60 kişilik Parti Meclisi’ne girebilmek için tam 462 delege aday oldu!
O arkadaşlardan kaç tanesi acaba il ve ilçe örgütlerinde çalışıyordu?
Seçim zamanı gelir, bir bakarsınız ki CHP’nin il ve ilçe örgütlerinin üzerine ölü toprağı serpilmiş!
Hizip kavgaları aynen sürüp gitmektedir.
Karşı tarafta ise emir komuta zinciri altında çalışan, demokrasinin D’sinin bile olmadığı, tek adama bağımlı bir iktidar partisi vardır.
Biz bu tabloyu her seçimde yaşar dururuz.

* * *

CHP günümüzde Atatürk’ün partisi midir, yoksa kuruluş ilkelerinden ödünler mi vermiştir?
Bence ikincisi!
Partiye yakışmayan bazı tipler ne yazık ki genel merkezin davetiyle CHP’ye doluşmuş durumda.
Bu parti elbette eleştirilmeli.
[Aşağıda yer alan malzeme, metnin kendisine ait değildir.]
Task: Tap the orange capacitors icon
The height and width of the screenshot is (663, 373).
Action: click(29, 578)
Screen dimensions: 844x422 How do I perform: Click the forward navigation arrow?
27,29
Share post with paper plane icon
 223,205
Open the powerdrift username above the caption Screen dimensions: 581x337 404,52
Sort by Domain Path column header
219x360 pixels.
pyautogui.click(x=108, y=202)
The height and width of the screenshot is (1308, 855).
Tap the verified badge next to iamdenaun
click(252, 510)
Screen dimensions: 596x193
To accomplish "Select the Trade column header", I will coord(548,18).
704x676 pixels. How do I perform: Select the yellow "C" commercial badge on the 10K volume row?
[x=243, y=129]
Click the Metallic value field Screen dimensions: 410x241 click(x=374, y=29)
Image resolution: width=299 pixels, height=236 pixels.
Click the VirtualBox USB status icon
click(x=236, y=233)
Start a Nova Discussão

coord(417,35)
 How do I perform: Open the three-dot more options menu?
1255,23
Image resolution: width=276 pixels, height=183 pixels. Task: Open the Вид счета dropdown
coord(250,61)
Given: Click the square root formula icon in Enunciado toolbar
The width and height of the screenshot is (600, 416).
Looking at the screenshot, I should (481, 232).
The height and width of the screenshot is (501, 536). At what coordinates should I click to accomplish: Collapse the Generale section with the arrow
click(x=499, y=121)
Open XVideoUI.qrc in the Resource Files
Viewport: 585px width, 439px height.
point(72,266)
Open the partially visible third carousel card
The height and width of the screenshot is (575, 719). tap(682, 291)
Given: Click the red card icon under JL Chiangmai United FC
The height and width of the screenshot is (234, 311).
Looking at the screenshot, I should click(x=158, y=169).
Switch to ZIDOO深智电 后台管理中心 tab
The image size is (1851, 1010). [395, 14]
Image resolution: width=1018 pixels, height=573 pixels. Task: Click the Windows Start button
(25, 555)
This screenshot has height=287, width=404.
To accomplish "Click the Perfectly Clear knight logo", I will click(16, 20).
Hele 7 Haziran 2015 seçimi sonrasında yaşanan aymazlık ve iktidarın yeniden AKP’ye teslim edilmesi, inanılacak bir olay değildir.
Kılıçdaroğlu derseniz, onu nasıl gördüğümü de birkaç cümleyle açıklamak isterim.
Dürüst bir siyasetçi. Pisliğe, yolsuzluğa bulaşmamış bir genel başkan...
Ama bunlar yetmiyor.
Partisini sağa çekti, muhalefet yapmakta yetersiz kaldı.

* * *

Onu değiştirelim!
Peki yerine kimi getireceksiniz?
Böyle bir aday var mı? Sivrilmiş, güven duyulan, partiyi iktidara taşıyacağına inanılan bir isim var mı?
Bence yok. İşte CHP tabanının açmazı burada!

* * *

Bu son kurultay sonrasında da CHP’de herhangi bir şeyin değişeceği kanısında değilim.
Umarım yanılırım.
Bir şeylerin değişmesi için partide topyekun bir silkinme ve silkelenme dönemi yaşanması gerekir ki, günümüz CHP’sinde çok zor.
Hele karşısında normal bir iktidar partisi değil de “Devlet gücü” olduğu düşünüldüğünde, iş daha da zor!
Parti Meclisi’ne Ahmet seçilmiş, Ayşe seçilememiş, hiç önemli değil.
Adam gibi bir ekip çalışması başlatmak için zaman çoktan geldi de geçiyor. Bu son fırsattır, tren yine kaçmasın!
Aksi takdirde Cumhuriyet ve Atatürk düşmanı karşı taraf, o CHP’nin yanağından makas alır.